The United States National Health and Nutrition Examination Survey of 16,881 adults aged 20 years or older reported that PPI use was associated with depression (22). Laudisio et al. used the Geriatric Depression Scale in older patients (n = 344) aged > 57 years in Tuscania, Italy, and found that the use of PPIs was associated with a higher odds of depression (OR = 2.38; 95% CI = 1.02–5.5) (23). Huang et al. analyzed data from the Taiwan National Health Insurance Research Database (NHIRD), revealing that the use of PPIs was associated with depression (24). In a study in Sweden of 29,320 children aged 7–17 years, Wang et al. found that the use of PPIs was associated with a higher risk of depression (10). Moreover, PPIs were examined as part of studies of a recently developed tool (magnesium depletion score) to assess magnesium deficiency, indicating an association between PPI use and depression (2, 25, 26).
Notably, in addition to an association between PPI use and depression, a previous study reported causal relationships between peptic ulcer, gastroesophageal reflux disease (which are indicators for PPI use), and depression (11). These findings should be considered when assessing the association between PPI use and depression.
However, because this study is cross-sectional, the observed relationship needs to be interpreted with caution because PPIs are typically prescribed for gastrointestinal disorders such as peptic ulcer disease and gastroesophageal reflux, and these conditions themselves were reported to contribute to depressive symptoms through pain, chronic discomfort, sleep disturbance, and reduced quality of life. In our study, we did not collect data on specific gastrointestinal disorders (symptoms, severity, and complications). Therefore, we would not be able to adjust for this potential confounding factor. This means that the observed association may partly reflect the burden of gastrointestinal disease among PPI users rather than an independent effect of PPI use.

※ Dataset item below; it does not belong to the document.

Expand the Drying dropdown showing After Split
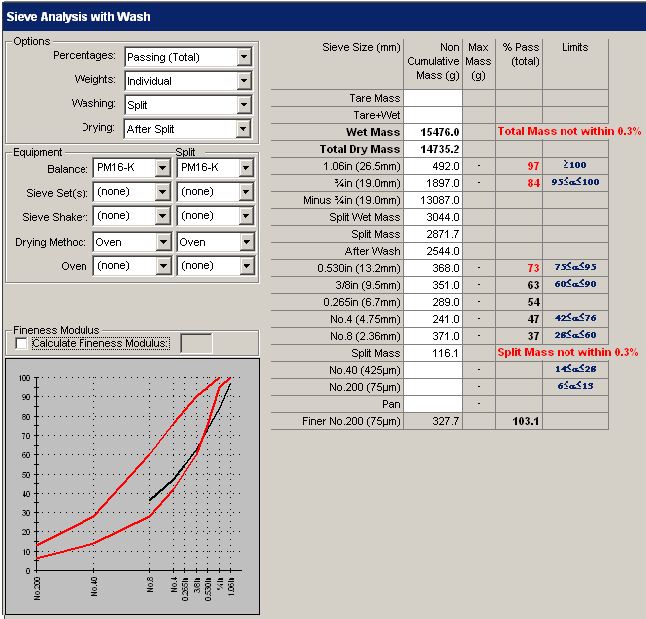646x619 pixels. pos(243,129)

Therefore, the findings of this relationship need to be considered as hypothesis-generating and may highlight a subgroup of adults with chronic gastrointestinal symptoms who also have a higher burden of depression and may benefit from additional gastrointestinal and mental health exploration. A larger longitudinal study, such as one that administers surveys before and after PPI use, may help examine these effects in more detail.
The precise mechanism of the association between PPIs and neuropathies/depression is unknown. However, a plausible explanation is that PPIs can lead to increased serum gastrin levels, which play a role in regulating and modifying aspects of behavior that can result in depression (27, 28). Moreover, increased gastrin levels can activate cholecystokinin type B receptors in the brain, leading to depression (29). PPIs cross the blood–brain barrier, thereby interfering with neuronal function or inducing vitamin B12 deficiency. PPIs can reduce B12 absorption by inhibiting gastric acid secretion, potentially leading to B12 deficiency. B12 deficiency can lead to an increased homocysteine level, facilitating tau hyperphosphorylation and amyloid-β (Aβ) deposition, which are associated with neuropathies and depression. Likewise, it has been postulated that PPIs can inhibit vacuolar ATPases, modulate microglial Aβ phagocytosis, and neurodegeneration (9).
Limitations of the study
4.1
The study is limited -e.g., collecting depression data from a single baseline, inability to track exact PPI usage, and lack of reporting of comorbid gastrointestinal diseases (e.g., stress ulcer, GERD) – there is not enough evidence to establish a conclusion. PPI users are likely to have gastrointestinal diseases, which can cause stress and depression.
Conclusion
5
The current study showed a positive association between PPIs and depression. Longitudinal studies will be necessary to examine this relationship in more depth.